Берлиоз – «человек хитрый», так отозвался о нем мастер в разговоре с Иваном, себе на уме, неоткровенный, человек, который не говорит того, что думает, чтобы добиться цели, о которой не заявляет, но имеет ее в голове. Это мнение о Берлиозе косвенно подтверждается в разговоре с «иностранцем» на Патриарших прудах, когда в ответ на рассказ Воланда об ершалаимских событиях, Берлиоз ни словом, ни жестом не обозначил факта знакомства с текстом романа мастера, который он, безусловно, прочел.
Итак, что же могло обнаружиться при обыске в кабинете Берлиоза?

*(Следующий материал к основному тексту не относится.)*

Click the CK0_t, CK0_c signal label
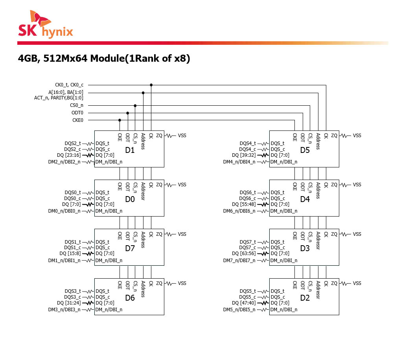(69, 85)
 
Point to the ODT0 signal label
(77, 113)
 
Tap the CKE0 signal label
(77, 120)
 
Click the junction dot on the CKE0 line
(120, 120)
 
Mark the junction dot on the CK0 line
(151, 85)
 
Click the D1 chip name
(130, 150)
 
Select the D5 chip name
(305, 150)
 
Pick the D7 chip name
(130, 248)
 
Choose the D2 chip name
(305, 298)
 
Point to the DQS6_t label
(248, 193)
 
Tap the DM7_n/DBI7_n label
(239, 261)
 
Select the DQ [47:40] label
(244, 303)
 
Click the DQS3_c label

Пять экземпляров рукописей романа мастера! Именно она, рукопись, и ничто другое. Она и была предъявлена самому мастеру в сцене, в которой Воланд сыграл роль чудотворца. Вот что означала загадочная фраза: «Рукописи не горят». Это должно быть так, потому что это многое объясняет без привлечения логики сверхъестественного. Можно, конечно, прекраснодушно верить в «третье измерение», в котором сохраняются «души рукописей» (см. об этом
Б. Сарнова), но «фокус», произведенный Воландом, скорее, имеет отношение не к «третьему измерению», а к приснопамятному «Третьему отделению».
Подведем некоторые итоги разобранных нами абсурдистских эпизодов, из которых складывается фантастический нарратив романа о дьяволе. «Украденная голова», «телеграмма с того света», «несгораемая рукопись», «перестрелка с котом» – все это звенья развития фабулы волшебной и страшной сказки, которая позволяет реальности, лежащей во мгле, вдруг высветится мгновенными яркими разрозненными кадрами и остаться в нашем сознании. В нем начинает зарождаться работа по созданию связного реалистического нарратива про реальные судьбы персонажей романа, живших в эпоху 30-х годов. Выстроить этот нарратив – наша задача. Мы должны понять и восстановить логику судьбы человека в пространстве абсурда, где все первопричины событий – это секрет, находящийся под охраной самой страшной в истории человечества карательной репрессивной машины. На подступах к этой гостайне читателя встречают бесы, за игрой которых так увлекательно наблюдать, если разглядывать ее отраженной в «щите Персея».
Наше исследование не случайно называется «Щит Персея». Согласно мифу, Персею, отрубившему голову горгоне Медузе, волшебный щит подарила сама Афина Паллада. Родившаяся из головы Зевса, Афина – богиня мудрости. Греки знали, что есть реальность столь ужасная, что при встрече с ней человек теряет разум, обращается в камень. Горгона Медуза – воплощение этого ужаса земли. Персей отрубил голову, глядя не на само хтоническое чудовище, а на его отражение в своем щите. Щит Персея нам кажется выразительной метафорой, при помощи которой легче объяснить логику образов романа Булгакова. Поскольку предметом его искусства в «Мастере и Маргарите» является засекреченный, законспирированный ужасный мир Кремля[35] и «подвалов Лубянки», царство нового Вия, то мы понимаем, что увидеть его безнаказанно для собственной жизни и рассудка можно только отраженным в «щите Персея».